The Secretary may conditionally consent to the qualification of a withdrawal. This consent is conditioned upon the timely submission, to the Secretary, of the items requested by the Secretary in the withdrawal approval letter. Failure to provide these items in a timely manner, and after due notice, will result in nonqualification of the withdrawal and/or involuntary termination of the Agreement.
(a) Wherever the Secretary prescribes time constraints, the postmark date shall control if mailed. If a private delivery service is used, including Federal Express or United Parcel Service, the date listed on the label shall control.

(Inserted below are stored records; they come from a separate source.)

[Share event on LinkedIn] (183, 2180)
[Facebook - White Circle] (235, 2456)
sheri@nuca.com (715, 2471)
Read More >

Submission of CCF transactions by email or facsimile is only allowable when an original signature is not required.
(b) All CCF information received by the Secretary shall be held strictly confidential to the extent permitted by law, except that it may be published or disclosed in statistical form provided such publication does not disclose, directly or indirectly, the identity of the fund holder.
(c) While recognizing that precise regulations are necessary in order to treat similarly situated parties similarly, the Secretary also realizes that precision in regulations can sometimes cause inequitable effects to result from unavoidable, unintended, or minor discrepancies between the regulations and the circumstances they attempt to govern. The Secretary will, consequently, at his or her discretion, as a matter of privilege and not as a matter of right, attempt to afford relief to parties where literal application of the purely procedural, as opposed to substantive, aspects of these regulations would otherwise work an inequitable hardship. This privilege will be sparingly granted and no party should act in reliance on its being granted.
(d) These §§ 259.1 through 259.10 are applicable to all Agreements first entered into (or amended) on or after the date these sections are adopted.
(e) These §§ 259.1 through 259.10 are specifically incorporated in all Agreements existing prior to the date these sections are adopted.